Increasingly police departments are arresting people who are mentally ill, people who do not understand commands, who think they are someone else, who get frightened and act belligerently. Some have been shot and killed in this manner. In Albuquerque 37 people have been shot since 2010, 23 fatally. Because in some cases the shootings were caught on video, the issue is coming to the fore, not only in New Mexico, but also in other states. Most often officers aren’t trained to handle mental illness, and in most cities they have no back up. Exceptions are few. In Los Angeles, for example, there is a specialized mental health unit and in New York the department has adopted its own form of a crisis intervention model.

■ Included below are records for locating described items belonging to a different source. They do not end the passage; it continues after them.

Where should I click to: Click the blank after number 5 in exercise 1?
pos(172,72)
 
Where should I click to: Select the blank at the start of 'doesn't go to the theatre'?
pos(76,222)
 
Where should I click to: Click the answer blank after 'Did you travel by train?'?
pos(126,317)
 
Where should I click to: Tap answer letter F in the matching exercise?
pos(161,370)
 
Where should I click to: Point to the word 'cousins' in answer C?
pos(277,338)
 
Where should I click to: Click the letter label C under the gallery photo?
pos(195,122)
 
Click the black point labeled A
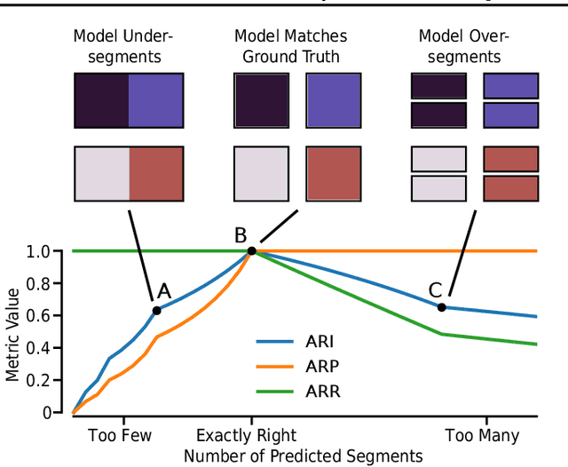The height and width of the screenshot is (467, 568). pyautogui.click(x=157, y=310)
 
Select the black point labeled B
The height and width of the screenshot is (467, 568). pyautogui.click(x=251, y=251)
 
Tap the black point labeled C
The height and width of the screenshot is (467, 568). pyautogui.click(x=442, y=307)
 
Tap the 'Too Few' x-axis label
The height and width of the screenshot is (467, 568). pyautogui.click(x=120, y=436)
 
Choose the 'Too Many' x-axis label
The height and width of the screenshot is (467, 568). pyautogui.click(x=482, y=436)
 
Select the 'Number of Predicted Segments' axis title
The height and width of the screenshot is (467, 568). pyautogui.click(x=303, y=455)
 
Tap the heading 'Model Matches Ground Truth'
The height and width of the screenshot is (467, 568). pyautogui.click(x=290, y=46)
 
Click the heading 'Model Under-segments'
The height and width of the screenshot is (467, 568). pyautogui.click(x=123, y=46)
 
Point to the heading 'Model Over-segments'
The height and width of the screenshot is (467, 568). pyautogui.click(x=459, y=46)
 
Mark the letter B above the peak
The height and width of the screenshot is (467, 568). pyautogui.click(x=241, y=235)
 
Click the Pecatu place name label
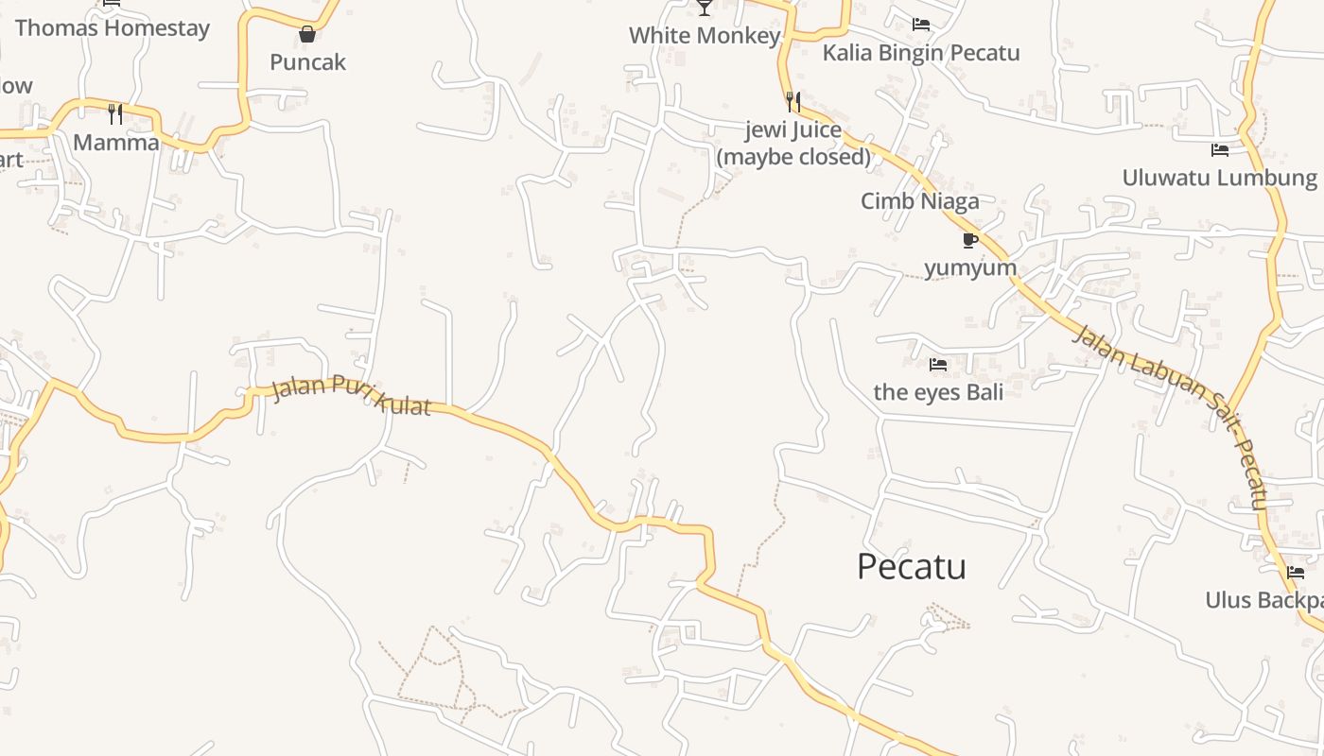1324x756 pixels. tap(911, 567)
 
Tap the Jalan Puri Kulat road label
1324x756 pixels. tap(351, 396)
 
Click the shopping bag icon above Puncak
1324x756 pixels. tap(307, 35)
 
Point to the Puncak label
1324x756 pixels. tap(307, 62)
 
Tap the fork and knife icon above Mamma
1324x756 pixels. tap(115, 114)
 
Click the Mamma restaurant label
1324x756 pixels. tap(115, 143)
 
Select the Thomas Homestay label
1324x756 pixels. tap(112, 28)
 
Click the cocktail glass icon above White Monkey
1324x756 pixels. tap(705, 9)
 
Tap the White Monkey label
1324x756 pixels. tap(705, 36)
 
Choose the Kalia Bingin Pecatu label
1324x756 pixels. tap(920, 53)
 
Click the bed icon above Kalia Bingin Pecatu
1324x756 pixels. tap(920, 25)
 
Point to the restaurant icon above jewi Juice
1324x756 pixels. tap(793, 101)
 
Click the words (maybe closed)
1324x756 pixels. tap(793, 157)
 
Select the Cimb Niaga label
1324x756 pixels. tap(919, 201)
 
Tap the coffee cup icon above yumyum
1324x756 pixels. tap(969, 240)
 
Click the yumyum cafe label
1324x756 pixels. tap(969, 267)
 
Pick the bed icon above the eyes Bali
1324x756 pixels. tap(938, 364)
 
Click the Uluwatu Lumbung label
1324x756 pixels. tap(1219, 178)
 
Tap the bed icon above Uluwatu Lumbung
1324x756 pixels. tap(1220, 149)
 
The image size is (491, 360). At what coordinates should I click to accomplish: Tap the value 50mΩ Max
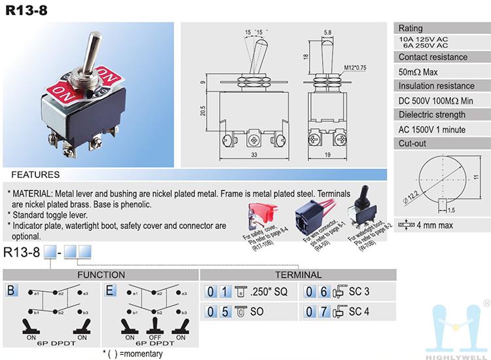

A consensus is forming that the underlying problem is related to be the lack of adequate mental health care. Mental health ever since the 60’s has been a budget item that is often cut. According to the NIH, about 6%of the population (one in 17) suffer from a serious mental illness, and while studies show that only 4% of them are involved in violent crimes, when untreated severe mental illness can be associated with higher rate of violence. The director of policy and legal affairs at the National Alliance on Mental Illness, compared our current practice to what it would it be like to stop treating heart disease until people had heart attacks, except that in mental health treatment is more difficult to begin once people reach a point of crisis.
Cutting budgets is sometimes necessary, we must however cut budgets intelligently, that is with awareness of the consequences, of what happens when these cuts are put into effect.